Dataset and Code for the paper "DepthTrack: Unveiling the Power of RGBD Tracking" (ICCV2021), and "Depth-only Object Tracking" (BMVC2021)

Overview

DeT and DOT

Code and datasets for

  1. "DepthTrack: Unveiling the Power of RGBD Tracking" (ICCV2021)
  2. "Depth-only Object Tracking" (BMVC2021)
@InProceedings{yan2021det,
    author    = {Yan, Song and Yang, Jinyu and Kapyla, Jani and Zheng, Feng and Leonardis, Ales and Kamarainen, Joni-Kristian},
    title     = {DepthTrack: Unveiling the Power of RGBD Tracking},
    booktitle = {Proceedings of the IEEE/CVF International Conference on Computer Vision (ICCV)},
    month     = {October},
    year      = {2021},
    pages     = {10725-10733}
}

@InProceedings{yan2021dot,
  title       = {Depth-only Object Tracking},
  author      = {Yan, Song and Yang, Jinyu and Leonardis, Ales and Kamarainen, Joni-Kristian},
  booktitle   = {Procedings of the British Machine Vision Conference (BMVC)},
  year        = {2021},
  organization= {British Machine Vision Association}
}

The settings are same as that of Pytracking, please read the document of Pytracking for details.

Generated Depth

We highly recommend to generate high quality depth data from the existing RGB tracking benchmarks, such as LaSOT, Got10K, TrackingNet, and COCO.
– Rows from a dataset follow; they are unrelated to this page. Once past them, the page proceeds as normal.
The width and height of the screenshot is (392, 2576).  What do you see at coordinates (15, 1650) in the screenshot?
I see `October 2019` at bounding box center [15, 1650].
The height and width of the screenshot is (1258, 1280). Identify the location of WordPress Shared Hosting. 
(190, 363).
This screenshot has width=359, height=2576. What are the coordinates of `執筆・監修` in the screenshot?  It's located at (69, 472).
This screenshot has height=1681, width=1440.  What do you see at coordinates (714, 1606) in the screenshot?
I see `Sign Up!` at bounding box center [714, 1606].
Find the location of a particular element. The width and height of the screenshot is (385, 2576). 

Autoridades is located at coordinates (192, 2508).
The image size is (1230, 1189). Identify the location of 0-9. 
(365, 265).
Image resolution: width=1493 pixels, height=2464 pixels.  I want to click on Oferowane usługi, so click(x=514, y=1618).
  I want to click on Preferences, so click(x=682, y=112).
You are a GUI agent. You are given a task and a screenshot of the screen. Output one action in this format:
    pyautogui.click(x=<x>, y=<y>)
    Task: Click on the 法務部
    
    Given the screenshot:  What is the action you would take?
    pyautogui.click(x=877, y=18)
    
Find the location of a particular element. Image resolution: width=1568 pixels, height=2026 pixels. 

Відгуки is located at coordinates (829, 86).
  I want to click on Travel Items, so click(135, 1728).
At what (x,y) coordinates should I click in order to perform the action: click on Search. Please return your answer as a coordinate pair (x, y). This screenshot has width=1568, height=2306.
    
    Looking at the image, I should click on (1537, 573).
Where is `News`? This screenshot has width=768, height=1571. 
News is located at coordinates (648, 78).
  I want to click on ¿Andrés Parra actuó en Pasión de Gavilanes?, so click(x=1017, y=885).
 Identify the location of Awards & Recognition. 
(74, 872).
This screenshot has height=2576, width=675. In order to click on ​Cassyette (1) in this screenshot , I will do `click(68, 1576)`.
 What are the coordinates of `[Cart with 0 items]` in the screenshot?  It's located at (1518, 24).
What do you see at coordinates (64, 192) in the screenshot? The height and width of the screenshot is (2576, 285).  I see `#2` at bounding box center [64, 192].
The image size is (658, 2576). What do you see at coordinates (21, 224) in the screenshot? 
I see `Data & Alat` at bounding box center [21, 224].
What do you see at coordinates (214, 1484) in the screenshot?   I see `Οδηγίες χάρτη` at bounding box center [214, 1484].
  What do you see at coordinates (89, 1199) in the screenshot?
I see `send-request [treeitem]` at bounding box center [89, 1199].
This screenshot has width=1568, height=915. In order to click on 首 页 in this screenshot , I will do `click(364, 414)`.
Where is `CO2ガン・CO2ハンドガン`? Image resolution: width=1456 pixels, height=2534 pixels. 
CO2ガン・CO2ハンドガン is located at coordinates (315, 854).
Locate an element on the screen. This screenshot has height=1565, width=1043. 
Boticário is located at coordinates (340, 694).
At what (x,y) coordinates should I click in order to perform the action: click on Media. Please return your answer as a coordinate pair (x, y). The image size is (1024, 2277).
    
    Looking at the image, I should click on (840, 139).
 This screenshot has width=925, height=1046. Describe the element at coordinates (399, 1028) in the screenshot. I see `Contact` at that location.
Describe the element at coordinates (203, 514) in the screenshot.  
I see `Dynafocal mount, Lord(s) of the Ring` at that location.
We show the examples of generated depth here. The first row is the results from HighResDepth for LaSOT RGB images, the second and the third are from DenseDepth for Got10K and COCO RGB images, the forth row is for the failure cases in which the targets are too close to the background or floor. The last row is from DenseDepth for CDTB RGB images.

Examples of generated depth images

In our paper, we used the DenseDepth monocular depth estimation method. We calculate the Ordinal Error (ORD) on the generated depth for CDTB and our DepthTrack test set, and the mean ORD is about 0.386, which is sufficient for training D or RGBD trackers and we have tested it in our works.

And we also tried the recently HighResDepth from CVPR2021, which also performs very well.

@article{alhashim2018high,
  title={High quality monocular depth estimation via transfer learning},
  author={Alhashim, Ibraheem and Wonka, Peter},
  journal={arXiv preprint arXiv:1812.11941},
  year={2018}
}

@inproceedings{miangoleh2021boosting,
  title={Boosting Monocular Depth Estimation Models to High-Resolution via Content-Adaptive Multi-Resolution Merging},
  author={Miangoleh, S Mahdi H and Dille, Sebastian and Mai, Long and Paris, Sylvain and Aksoy, Yagiz},
  booktitle={Proceedings of the IEEE/CVF Conference on Computer Vision and Pattern Recognition},
  pages={9685--9694},
  year={2021}
}

We will public the generated depth maps one by one.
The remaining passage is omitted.